Movies and suicidal teens: Why Cinemalaya’s #Y makes me feel uneasy

Back in college, I was once forced to defend the moral acceptability of suicide in a debate. In my effort to win for our team, I said there’s an unwarranted social stigma against people who are just exercising a legitimate solution to their problems, and on the basic level, killing yourself doesn’t impinge on the rights of other people anyway, so really, it shouldn’t be an issue at all. I argued that there’s a need a demystify the very personal decision of taking one’s life, that there shouldn’t be a problem in ending it because it’s yours anyway, like a personal property no one should have an opinion about or power over. If you have a car and your neighbor blows it up, you can sue him, because it’s not his. But if you blow up your own car without any collateral damage, you’re perfectly fine. It’s the same with life, if you can accept the crude analogy.

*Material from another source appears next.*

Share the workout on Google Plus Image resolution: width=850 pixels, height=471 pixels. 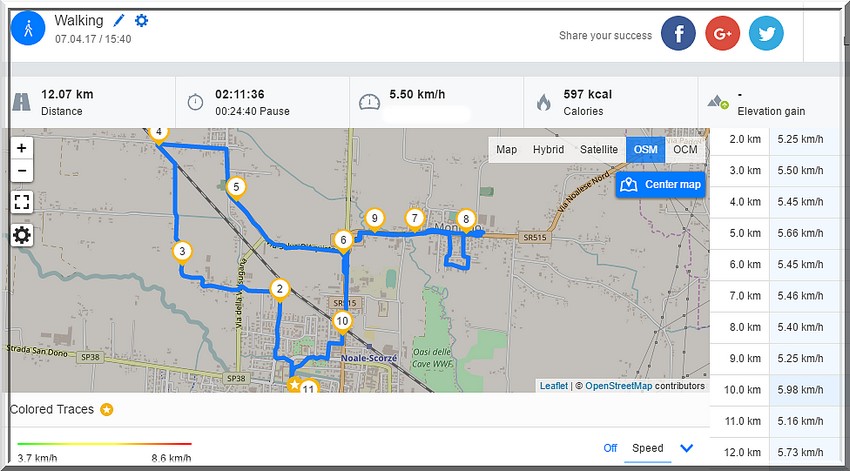pos(722,34)
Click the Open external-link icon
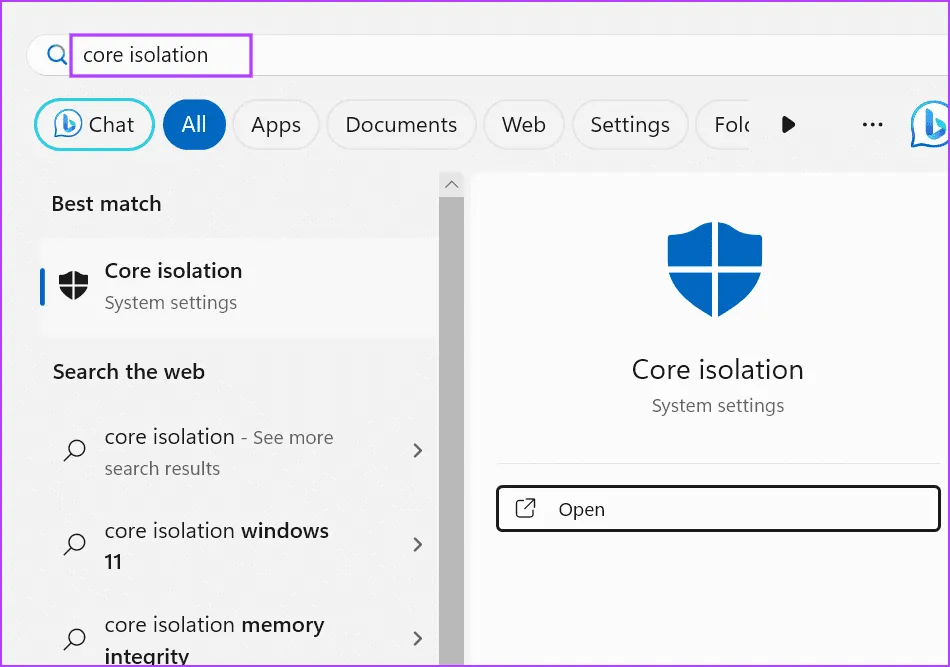This screenshot has height=667, width=950. [525, 509]
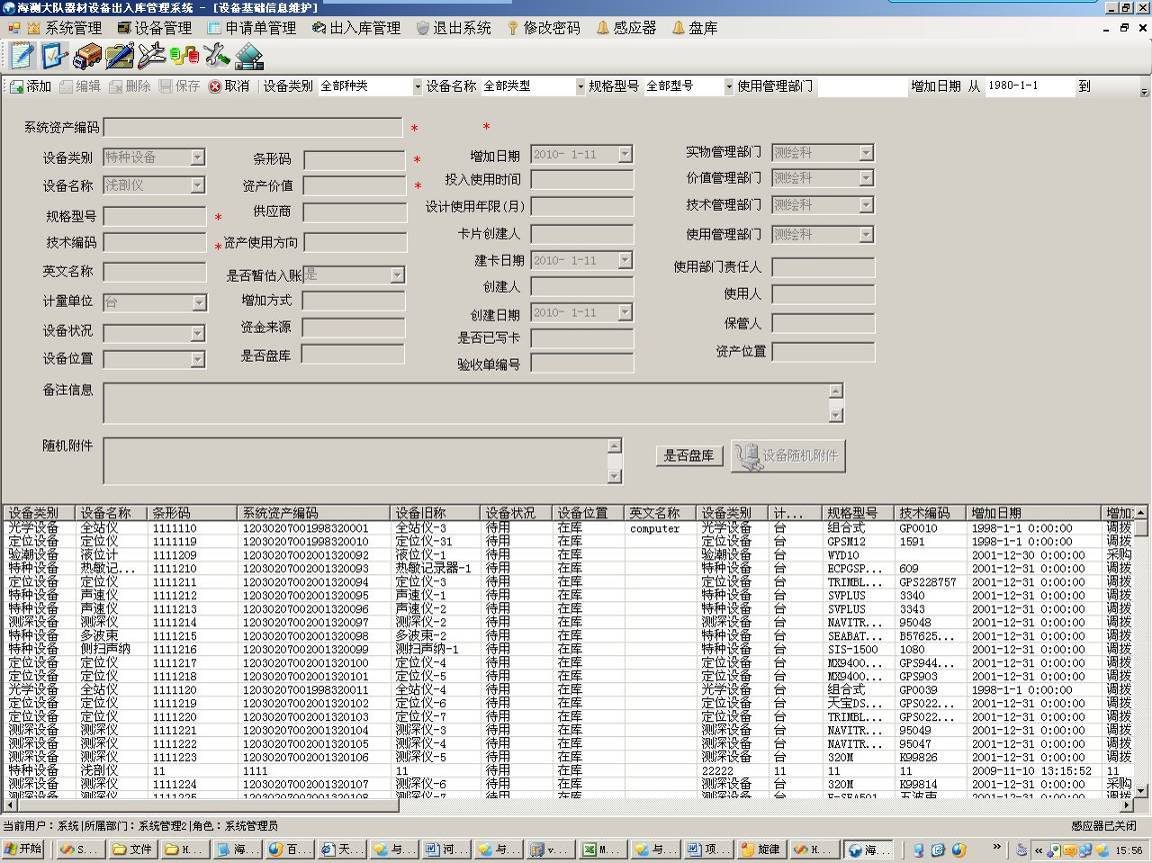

In some countries like Belgium, Luxembourg, the Netherlands and Colombia, and some states in the United States (Oregon, Washington, Vermont, New Mexico), assisted suicide- the one where a physician usually administers a lethal drug to the person- is legal. I’m alright with the idea of killing yourself, but if and only if you’re terminally ill. If it’s about suicide of an otherwise healthy individual who seems resigned to his/her sad life, I think the government should err on the side of prudence and focus on the value of promoting life and positivity instead of telling its citizens it’s okay to be defeatist.

I was never a fan of killing one’s self, and I still am. At that time, though, I had to win a debate round, so I tried arguing why it’s okay, even if you’re healthy. But it’s not, okay? Killing yourself when you’re not terminally ill is not cool.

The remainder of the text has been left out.